* _Task statement_:
Search the data for the word "filter" and copy out every line that has it.

(Stored records)

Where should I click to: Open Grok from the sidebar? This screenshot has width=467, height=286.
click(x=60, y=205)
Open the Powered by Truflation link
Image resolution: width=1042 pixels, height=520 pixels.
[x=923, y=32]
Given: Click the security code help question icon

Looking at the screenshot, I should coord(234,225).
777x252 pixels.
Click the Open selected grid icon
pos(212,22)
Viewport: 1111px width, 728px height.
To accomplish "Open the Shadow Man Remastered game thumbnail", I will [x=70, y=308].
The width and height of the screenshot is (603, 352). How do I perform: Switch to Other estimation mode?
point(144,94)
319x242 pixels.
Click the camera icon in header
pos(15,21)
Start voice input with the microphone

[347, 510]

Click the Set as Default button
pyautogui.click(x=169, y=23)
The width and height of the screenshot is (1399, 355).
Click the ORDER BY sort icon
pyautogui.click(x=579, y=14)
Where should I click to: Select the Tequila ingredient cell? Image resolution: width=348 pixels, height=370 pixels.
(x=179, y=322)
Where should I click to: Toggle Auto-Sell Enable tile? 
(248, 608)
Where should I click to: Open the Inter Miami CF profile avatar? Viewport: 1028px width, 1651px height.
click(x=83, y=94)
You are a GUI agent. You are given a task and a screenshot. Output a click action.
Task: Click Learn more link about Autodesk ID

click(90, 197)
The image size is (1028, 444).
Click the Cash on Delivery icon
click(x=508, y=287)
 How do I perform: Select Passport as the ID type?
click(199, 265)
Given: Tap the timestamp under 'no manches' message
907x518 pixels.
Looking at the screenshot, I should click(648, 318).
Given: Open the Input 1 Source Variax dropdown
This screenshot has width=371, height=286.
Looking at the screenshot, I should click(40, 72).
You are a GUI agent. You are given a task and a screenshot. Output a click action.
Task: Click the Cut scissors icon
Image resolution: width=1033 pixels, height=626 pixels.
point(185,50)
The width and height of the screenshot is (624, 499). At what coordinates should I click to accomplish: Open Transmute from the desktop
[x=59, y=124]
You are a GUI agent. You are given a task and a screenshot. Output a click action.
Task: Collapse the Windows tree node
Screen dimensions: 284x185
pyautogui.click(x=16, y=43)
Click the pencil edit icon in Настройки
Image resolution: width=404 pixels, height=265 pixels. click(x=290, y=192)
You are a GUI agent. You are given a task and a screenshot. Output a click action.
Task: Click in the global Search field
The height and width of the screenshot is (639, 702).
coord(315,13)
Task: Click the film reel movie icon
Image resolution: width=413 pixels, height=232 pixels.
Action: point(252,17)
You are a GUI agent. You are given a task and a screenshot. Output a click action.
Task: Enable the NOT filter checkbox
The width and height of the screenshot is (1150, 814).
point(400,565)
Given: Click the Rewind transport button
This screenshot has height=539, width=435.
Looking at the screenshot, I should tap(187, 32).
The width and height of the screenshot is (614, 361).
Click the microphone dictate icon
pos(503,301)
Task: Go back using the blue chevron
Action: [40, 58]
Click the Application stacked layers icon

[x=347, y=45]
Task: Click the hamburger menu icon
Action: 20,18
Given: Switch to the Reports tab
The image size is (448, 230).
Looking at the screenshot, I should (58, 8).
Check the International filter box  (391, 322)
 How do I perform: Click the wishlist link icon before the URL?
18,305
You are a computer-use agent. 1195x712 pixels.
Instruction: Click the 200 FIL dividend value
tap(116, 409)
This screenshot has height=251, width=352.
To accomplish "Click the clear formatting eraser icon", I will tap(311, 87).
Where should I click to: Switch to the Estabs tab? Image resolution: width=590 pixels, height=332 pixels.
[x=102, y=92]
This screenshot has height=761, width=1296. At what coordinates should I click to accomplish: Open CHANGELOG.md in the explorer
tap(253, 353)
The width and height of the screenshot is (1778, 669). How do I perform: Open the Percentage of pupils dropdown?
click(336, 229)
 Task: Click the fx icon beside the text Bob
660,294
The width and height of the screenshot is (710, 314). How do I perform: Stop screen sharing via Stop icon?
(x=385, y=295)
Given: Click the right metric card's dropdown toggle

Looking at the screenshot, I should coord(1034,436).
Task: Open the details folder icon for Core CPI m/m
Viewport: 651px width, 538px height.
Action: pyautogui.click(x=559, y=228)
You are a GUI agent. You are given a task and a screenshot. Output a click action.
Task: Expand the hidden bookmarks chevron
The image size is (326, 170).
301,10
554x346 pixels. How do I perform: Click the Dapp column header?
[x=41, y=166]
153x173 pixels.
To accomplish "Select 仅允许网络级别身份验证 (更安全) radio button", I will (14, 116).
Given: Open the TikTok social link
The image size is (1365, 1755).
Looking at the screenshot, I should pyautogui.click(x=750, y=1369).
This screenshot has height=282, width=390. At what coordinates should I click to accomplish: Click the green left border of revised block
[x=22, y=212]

* _Expected answer_:
Task: Enable the NOT filter checkbox
Check the International filter box  (391, 322)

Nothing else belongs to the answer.